Le chef de l`État sortant avait rappelé que des réformes avaient été faites, notamment dans le traitement des salaires des policiers et des gendarmes. Mais, il prévoyait des recrutements en grand nombre de ces agents afin d`obtenir « un maillage total de la Côte d`Ivoire ». Laurent Gbagbo pensait que pour repousser le banditisme, il fallait rendre très mobiles les gendarmes et les policiers. « Les bandits ont peur de la force qui marche. Il faut rendre la Police et la Gendarmerie très mobile et équipées», avait-il dit.

Les deux candidats en lice pour l`élection avaient également abordé les questions d`intégration et de diplomatie. En ce qui concerne l`intégration Laurent Gbagbo et Alassane Ouattara avaient fait savoir qu`il faudrait maîtriser les flux migratoires, renforcer l`hospitalité et donner une dignité à tous ceux qui ont choisi de vivre en Côte d`Ivoire.

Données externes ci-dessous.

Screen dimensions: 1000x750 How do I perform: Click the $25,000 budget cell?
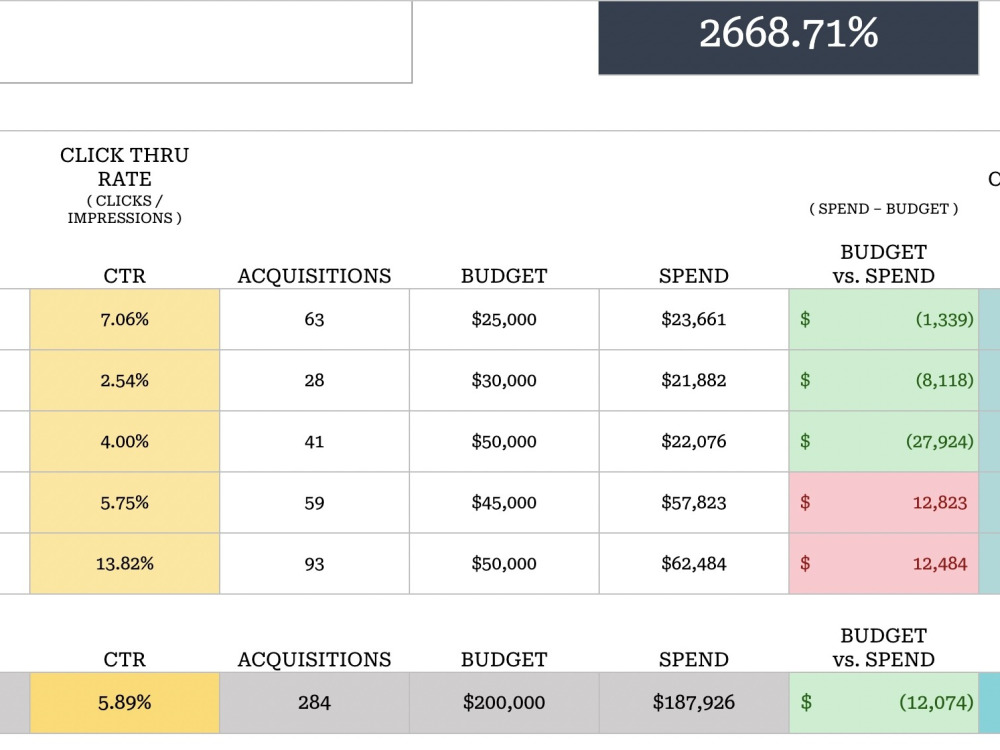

Au plan diplomatique, ces personnalités s‘étaient engagées à renforcer les liens de coopération avec les autres nations au monde.

92 Voir Election présidentielle en Côte d‘Ivoire : Une Analyse des résultats du premier tour sur le lien http://im.wk.io/images/p/605b4/election-presidentielle-en-cote-d-ivoire-une-analyse-des-resultats-du-premier-tour.jpeg
93 Le Figaro – 04/11/10: « Le face-à-face entre le président sortant et l’ancien premier ministre se tiendra le 28 novembre »
94 RFI – 26/11/10 : « Pour la première fois dans l‘histoire de la Côte d’Ivoire, un débat télévisé a opposé le 25 novembre au soir les deux candidats au second tour, qui aura lieu dimanche 28 novembre. Compte rendu de l‘un des envoyés spéciaux de RFI ».
95 Le Nouveau Réveil – 26/11/10 : « Les 2 candidats au second tour de l`élection présidentielle, prévu le dimanche prochain s`accordent à dire que l`économie ivoirienne se porte très mal. ” L`économie ivoirienne, malheureusement, ne se porte pas bien. Les Ivoiriens souffrent, les prix des denrées ont augmenté… ” avance M. Alassane ».
96 Soir Info – 26/11/10 : « Laurent Gbagbo, candidat de La majorité présidentielle (LMP) et Alassane Ouattara du Rassemblement des républicains (RDR) ont présenté aux Ivoiriens les propositions pour assurer la sécurité et la défense de leurs concitoyens. Dans le cadre d`un face à face radiodiffusé organisé hier, 25 novembre 2010 par le Conseil national de la communication audiovisuelle (CNCA), ces prétendants à la magistrature suprême ont fait savoir leurs projets ».